Friday, April 18, 2014

‛Objective’ reporting?

Has anyone ever seen in a newspaper or on television or heard on the radio an announcement that reads something like this: “This source, being owned by X, will present as much news as X thinks it should present, and will present it with a political slant that agrees with the outlook of X and/or his/her advertisers”?

I have never seen or heard such an announcement, and yet I think it would be appropriate on just about every modern thing I have ever read, watched or heard.

Of course, there are sources for which such announcements are superfluous. No one expects Xinhua to write scathing attacks on the Chinese government, or the White House press office to issue statements beginning, “The President today told the following lies …”

A long time ago, various governments worked out that people would be more likely to believe what they said if they pretended that they would tell the “objective” truth in a “neutral” way. For instance, on 1 February 1942, the first direct US government radio broadcast to Germany pledged: “Today, and every day from now on, we will be with you from America to talk about the war  The news may be good or bad for us – We will always tell you the truth.”

Why would the US tell the truth to the enemy in the midst of a huge war between them? Good question, to which there is no reasonable answer. I am glad that Germany didn’t win the war, but I doubt that its defeat was due to any Germans being silly enough to believe that the US government radio always told the truth.

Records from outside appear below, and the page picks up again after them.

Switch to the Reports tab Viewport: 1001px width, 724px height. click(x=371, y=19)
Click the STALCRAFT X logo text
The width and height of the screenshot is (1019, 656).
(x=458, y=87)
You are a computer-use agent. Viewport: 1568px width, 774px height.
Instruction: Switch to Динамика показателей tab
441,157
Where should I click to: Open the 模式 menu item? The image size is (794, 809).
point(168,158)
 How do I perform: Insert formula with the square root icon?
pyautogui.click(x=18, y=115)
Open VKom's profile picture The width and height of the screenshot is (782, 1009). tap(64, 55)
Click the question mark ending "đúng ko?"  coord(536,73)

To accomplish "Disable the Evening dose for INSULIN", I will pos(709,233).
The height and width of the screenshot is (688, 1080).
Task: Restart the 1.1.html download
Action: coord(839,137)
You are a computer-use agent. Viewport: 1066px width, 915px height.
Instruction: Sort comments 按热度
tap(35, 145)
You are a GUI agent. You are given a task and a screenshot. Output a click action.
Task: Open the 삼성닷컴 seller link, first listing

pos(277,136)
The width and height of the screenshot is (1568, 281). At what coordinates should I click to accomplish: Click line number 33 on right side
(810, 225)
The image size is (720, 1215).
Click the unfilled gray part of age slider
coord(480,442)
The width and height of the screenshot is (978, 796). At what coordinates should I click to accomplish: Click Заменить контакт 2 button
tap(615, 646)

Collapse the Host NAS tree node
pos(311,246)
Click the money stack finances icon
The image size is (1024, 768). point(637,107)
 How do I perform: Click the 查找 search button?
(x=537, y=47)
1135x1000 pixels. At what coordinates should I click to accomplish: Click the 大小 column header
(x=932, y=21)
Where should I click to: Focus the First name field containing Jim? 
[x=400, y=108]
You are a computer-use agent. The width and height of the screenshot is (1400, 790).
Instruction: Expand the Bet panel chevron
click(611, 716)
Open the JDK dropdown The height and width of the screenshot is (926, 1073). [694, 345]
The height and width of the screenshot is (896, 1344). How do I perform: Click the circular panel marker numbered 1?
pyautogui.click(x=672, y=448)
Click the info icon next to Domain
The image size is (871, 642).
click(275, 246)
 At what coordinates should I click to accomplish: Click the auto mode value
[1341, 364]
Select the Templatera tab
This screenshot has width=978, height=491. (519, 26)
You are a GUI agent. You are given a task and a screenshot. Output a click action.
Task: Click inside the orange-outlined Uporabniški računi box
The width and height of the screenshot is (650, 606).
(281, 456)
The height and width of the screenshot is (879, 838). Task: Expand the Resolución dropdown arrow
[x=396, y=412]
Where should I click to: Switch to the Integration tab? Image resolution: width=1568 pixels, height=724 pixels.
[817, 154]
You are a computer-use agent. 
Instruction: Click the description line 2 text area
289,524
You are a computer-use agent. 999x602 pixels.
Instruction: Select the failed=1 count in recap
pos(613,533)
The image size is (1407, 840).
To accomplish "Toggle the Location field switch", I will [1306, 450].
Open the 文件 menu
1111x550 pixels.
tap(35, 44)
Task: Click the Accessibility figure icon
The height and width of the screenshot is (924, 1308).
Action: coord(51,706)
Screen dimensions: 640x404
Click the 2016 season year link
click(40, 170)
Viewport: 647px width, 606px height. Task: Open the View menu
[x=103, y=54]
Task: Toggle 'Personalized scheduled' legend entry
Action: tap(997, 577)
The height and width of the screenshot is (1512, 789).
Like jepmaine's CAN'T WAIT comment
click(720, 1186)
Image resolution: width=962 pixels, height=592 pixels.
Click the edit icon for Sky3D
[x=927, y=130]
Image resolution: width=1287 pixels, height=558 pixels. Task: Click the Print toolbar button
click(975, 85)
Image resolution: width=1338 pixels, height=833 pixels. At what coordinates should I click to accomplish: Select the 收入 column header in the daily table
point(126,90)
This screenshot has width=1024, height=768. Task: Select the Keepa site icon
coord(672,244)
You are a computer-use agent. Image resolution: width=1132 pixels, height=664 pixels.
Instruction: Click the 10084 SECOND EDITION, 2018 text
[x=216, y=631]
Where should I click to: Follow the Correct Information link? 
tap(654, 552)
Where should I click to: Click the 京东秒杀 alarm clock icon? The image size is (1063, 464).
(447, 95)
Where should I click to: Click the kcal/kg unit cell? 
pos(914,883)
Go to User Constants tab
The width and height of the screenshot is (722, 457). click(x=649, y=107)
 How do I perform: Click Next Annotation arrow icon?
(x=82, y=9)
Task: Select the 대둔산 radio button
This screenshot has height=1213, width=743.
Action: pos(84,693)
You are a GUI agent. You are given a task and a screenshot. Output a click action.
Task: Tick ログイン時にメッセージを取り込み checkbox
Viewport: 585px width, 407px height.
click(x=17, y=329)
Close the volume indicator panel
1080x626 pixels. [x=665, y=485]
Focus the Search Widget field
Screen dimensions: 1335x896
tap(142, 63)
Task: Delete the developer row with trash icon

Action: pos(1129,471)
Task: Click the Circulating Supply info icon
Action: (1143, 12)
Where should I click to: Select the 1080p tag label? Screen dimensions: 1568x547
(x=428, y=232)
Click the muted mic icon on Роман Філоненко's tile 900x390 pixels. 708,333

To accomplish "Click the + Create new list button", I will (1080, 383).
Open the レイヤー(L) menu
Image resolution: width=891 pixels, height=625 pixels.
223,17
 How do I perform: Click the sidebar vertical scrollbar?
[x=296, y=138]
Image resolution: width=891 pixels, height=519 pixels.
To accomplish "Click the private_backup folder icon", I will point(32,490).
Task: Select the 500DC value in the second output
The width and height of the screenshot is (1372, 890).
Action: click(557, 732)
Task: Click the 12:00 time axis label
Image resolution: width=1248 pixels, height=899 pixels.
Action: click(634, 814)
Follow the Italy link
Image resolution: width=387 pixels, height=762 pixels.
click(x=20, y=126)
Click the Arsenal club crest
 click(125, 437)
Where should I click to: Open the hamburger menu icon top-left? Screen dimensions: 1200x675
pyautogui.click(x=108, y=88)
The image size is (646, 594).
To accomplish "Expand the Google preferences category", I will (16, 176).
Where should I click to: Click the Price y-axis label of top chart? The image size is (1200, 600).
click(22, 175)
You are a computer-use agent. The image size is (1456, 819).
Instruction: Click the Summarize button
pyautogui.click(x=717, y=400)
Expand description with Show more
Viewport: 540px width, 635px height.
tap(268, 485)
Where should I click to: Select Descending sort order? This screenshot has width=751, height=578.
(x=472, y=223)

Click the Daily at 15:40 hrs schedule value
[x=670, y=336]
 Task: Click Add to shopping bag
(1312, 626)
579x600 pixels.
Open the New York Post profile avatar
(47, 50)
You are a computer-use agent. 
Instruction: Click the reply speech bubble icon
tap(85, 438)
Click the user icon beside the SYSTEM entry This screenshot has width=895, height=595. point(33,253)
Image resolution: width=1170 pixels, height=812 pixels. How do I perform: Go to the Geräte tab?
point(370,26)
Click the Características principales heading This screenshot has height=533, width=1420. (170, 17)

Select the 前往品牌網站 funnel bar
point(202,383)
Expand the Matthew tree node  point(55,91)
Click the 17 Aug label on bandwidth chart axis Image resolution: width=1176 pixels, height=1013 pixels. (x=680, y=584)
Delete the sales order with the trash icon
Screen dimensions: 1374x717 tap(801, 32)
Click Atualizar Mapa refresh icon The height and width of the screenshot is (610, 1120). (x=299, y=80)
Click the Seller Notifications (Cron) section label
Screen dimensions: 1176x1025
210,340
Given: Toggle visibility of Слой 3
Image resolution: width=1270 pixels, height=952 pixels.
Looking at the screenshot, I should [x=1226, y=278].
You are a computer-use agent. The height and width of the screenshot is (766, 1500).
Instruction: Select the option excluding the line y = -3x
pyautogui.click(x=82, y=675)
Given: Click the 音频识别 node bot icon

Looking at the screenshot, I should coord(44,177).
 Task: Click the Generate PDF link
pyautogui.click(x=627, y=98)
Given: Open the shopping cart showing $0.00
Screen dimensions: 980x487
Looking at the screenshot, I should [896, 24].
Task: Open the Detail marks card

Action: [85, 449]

Although the names and initials changed from time to time, that 1942 broadcast can legitimately be regarded as one of the first from the Voice of America (VOA).

By the end of the Second World War, VOA was broadcasting in 40 languages to Europe, Asia and Africa. In late 1945, control of VOA was transferred from the Office of War Information to the State Department, and in 1953 to the US Information Agency. Within the latter agency, it was eventually overseen by something called the Broadcasting Board of Governors (BBG), which became a separate US government agency in 1999.

VOA has hundreds of journalists and correspondents, all of whom are either US government employees or paid contractors.

Radio Free Asia has a similar but shorter history, having been established by the US government in 1996. RFA, like VOA, is administered and governed by the BBG.

I do not know the details about the recent controversy over VOA-RFA broadcasts. But I do know that there is no reason to believe that VOA and RFA broadcast “objective” news unless you think that US government officials always tell “the truth, the whole truth and nothing but the truth”.